▶ [The request] Please rescale the data from the line containing "Select the Hamilton High School text label" through the line containing "click(x=29, y=535)", writing out only those lines, requests included. Multiply each coordinate in the answers by 2.15 and round to whole numbers, with halves going up.

▶ [Record excerpts]
---------------
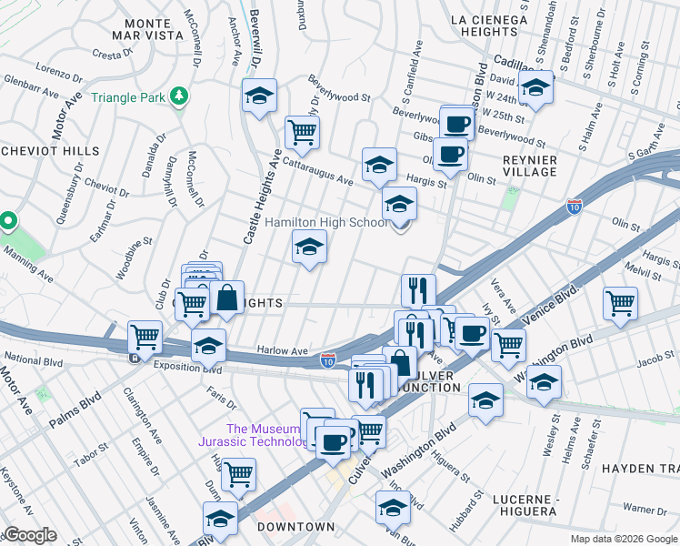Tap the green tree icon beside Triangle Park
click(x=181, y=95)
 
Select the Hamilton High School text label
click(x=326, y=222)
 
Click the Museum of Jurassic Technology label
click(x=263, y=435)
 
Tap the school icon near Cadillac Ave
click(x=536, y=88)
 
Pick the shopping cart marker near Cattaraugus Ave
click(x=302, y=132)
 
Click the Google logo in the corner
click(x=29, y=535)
---------------
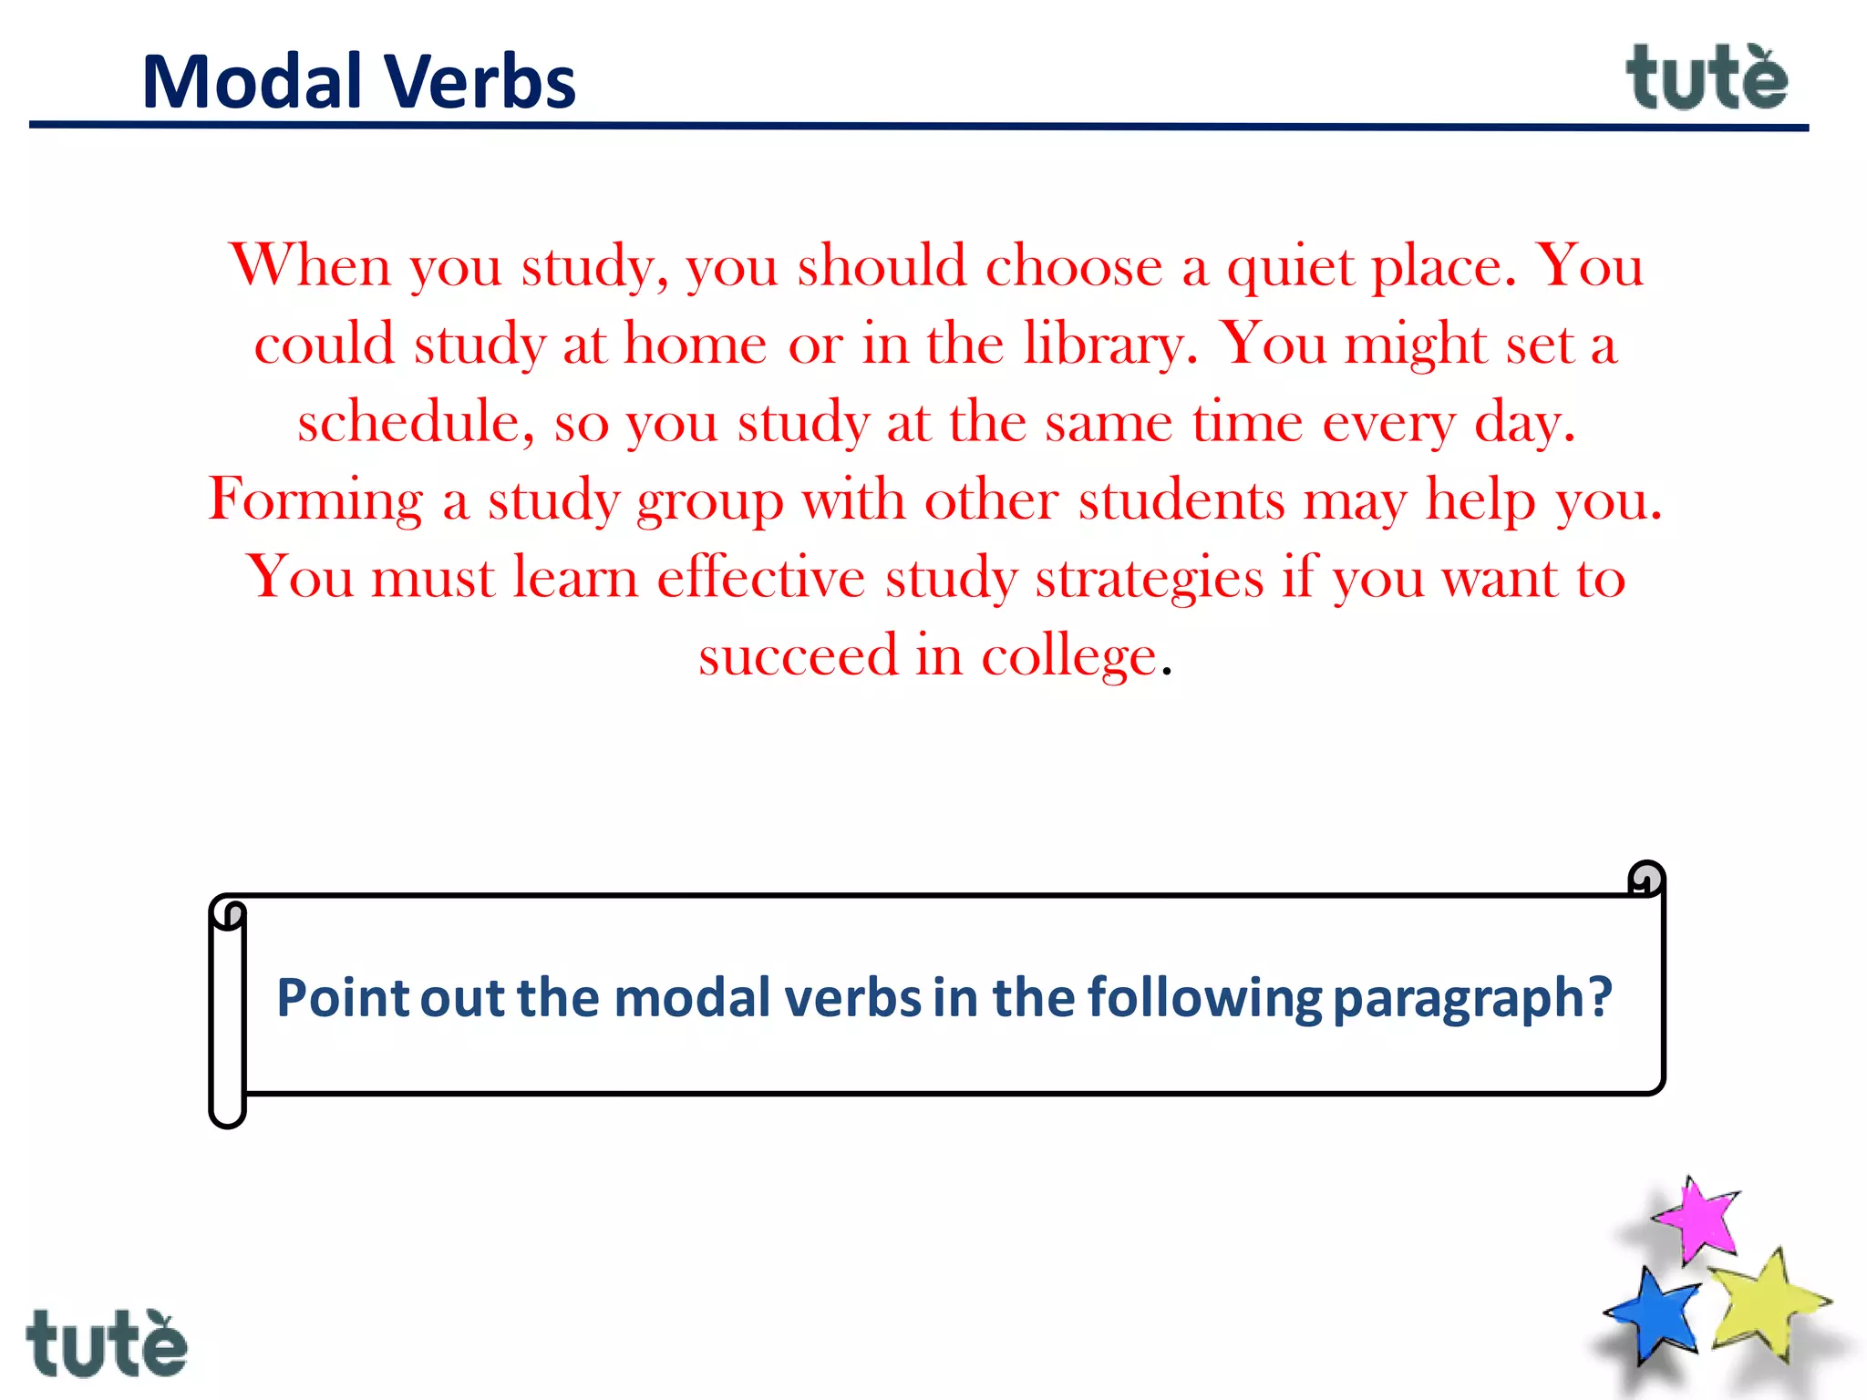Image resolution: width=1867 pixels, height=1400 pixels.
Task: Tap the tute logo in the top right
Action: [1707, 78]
---------------
▶ [Response to the task]
Select the Hamilton High School text label
click(x=701, y=477)
 
Click the Museum of Jurassic Technology label
click(x=565, y=935)
 
Tap the school icon near Cadillac Ave
click(x=1152, y=189)
 
Pick the shopping cart marker near Cattaraugus Ave
click(x=649, y=284)
 
Click the Google logo in the corner
click(x=62, y=1150)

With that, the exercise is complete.